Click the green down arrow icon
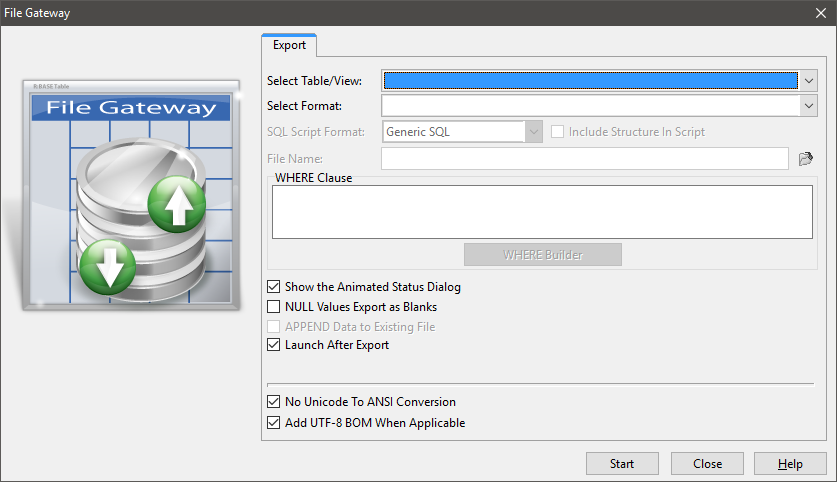tap(105, 266)
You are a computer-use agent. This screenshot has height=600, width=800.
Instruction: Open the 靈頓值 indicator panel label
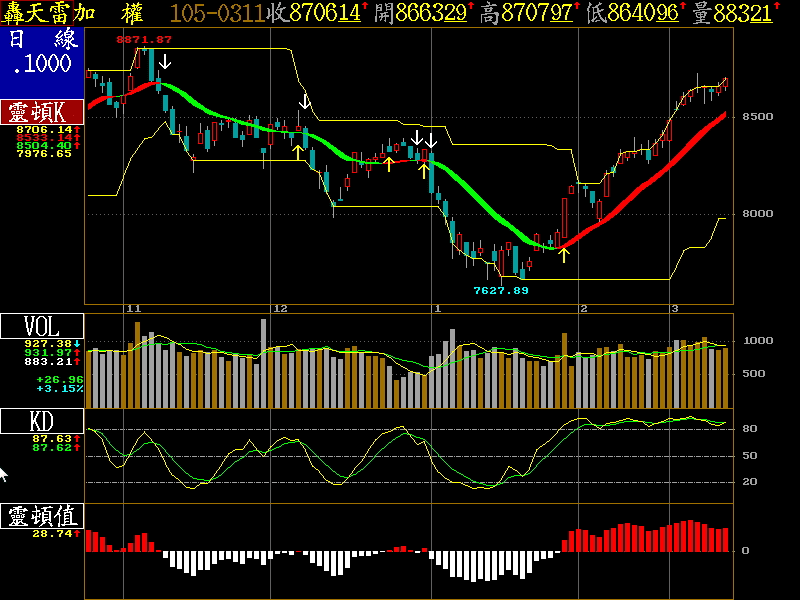(41, 516)
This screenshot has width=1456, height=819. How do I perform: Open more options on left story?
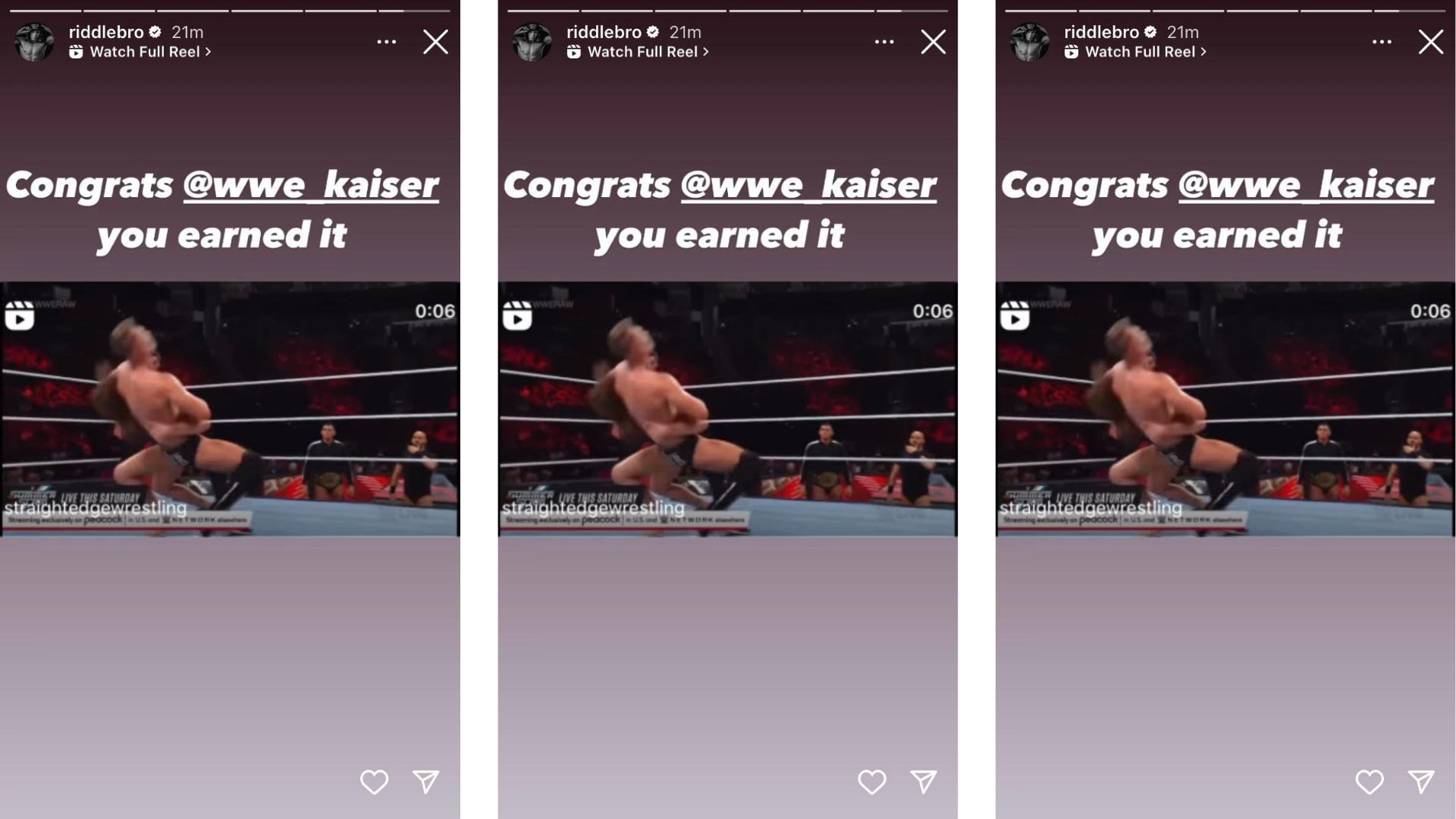point(387,42)
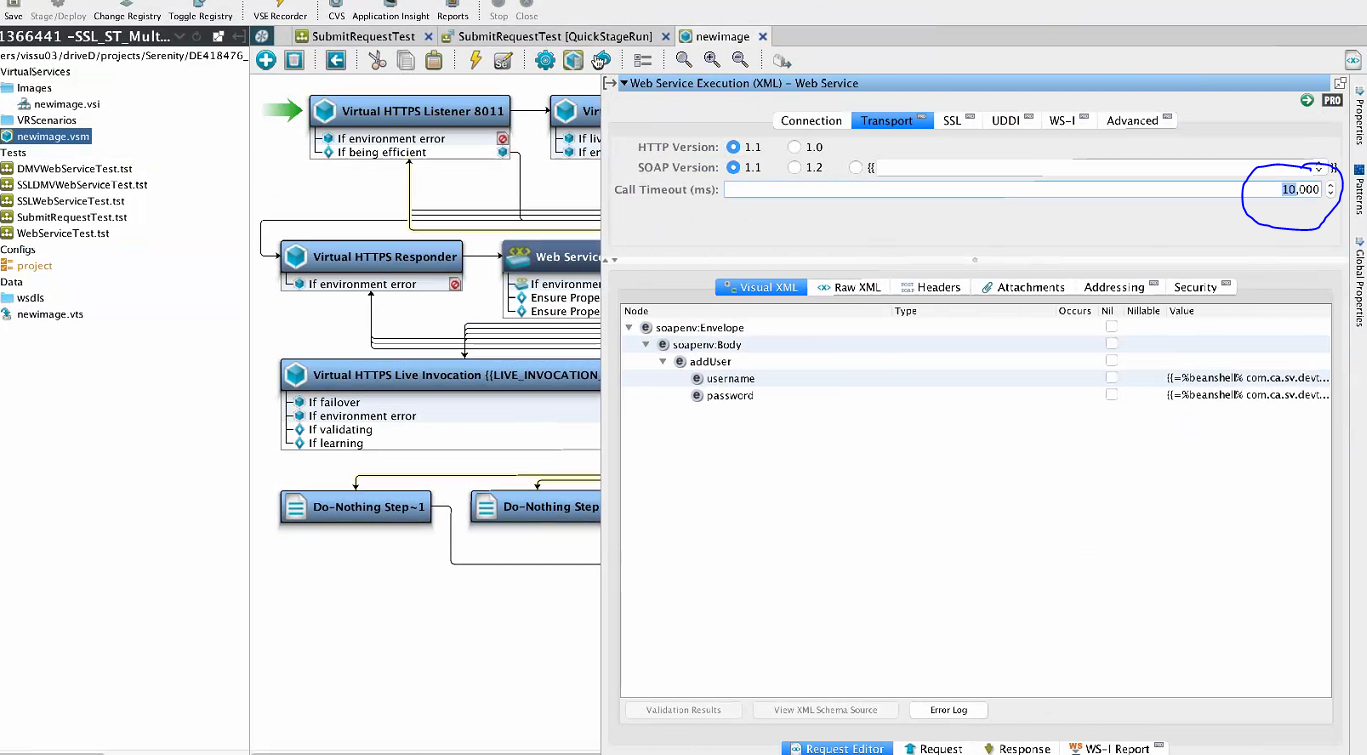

====

▶ _EXERCISE_: Verbatim, write out the line containing "This screenshot has width=1456, height=819." and all later lines through the end of the records, leaving every picture out.

▶ _RESPONSE AREA_:
This screenshot has width=1456, height=819. How do I perform: Open more options on left story?
point(387,42)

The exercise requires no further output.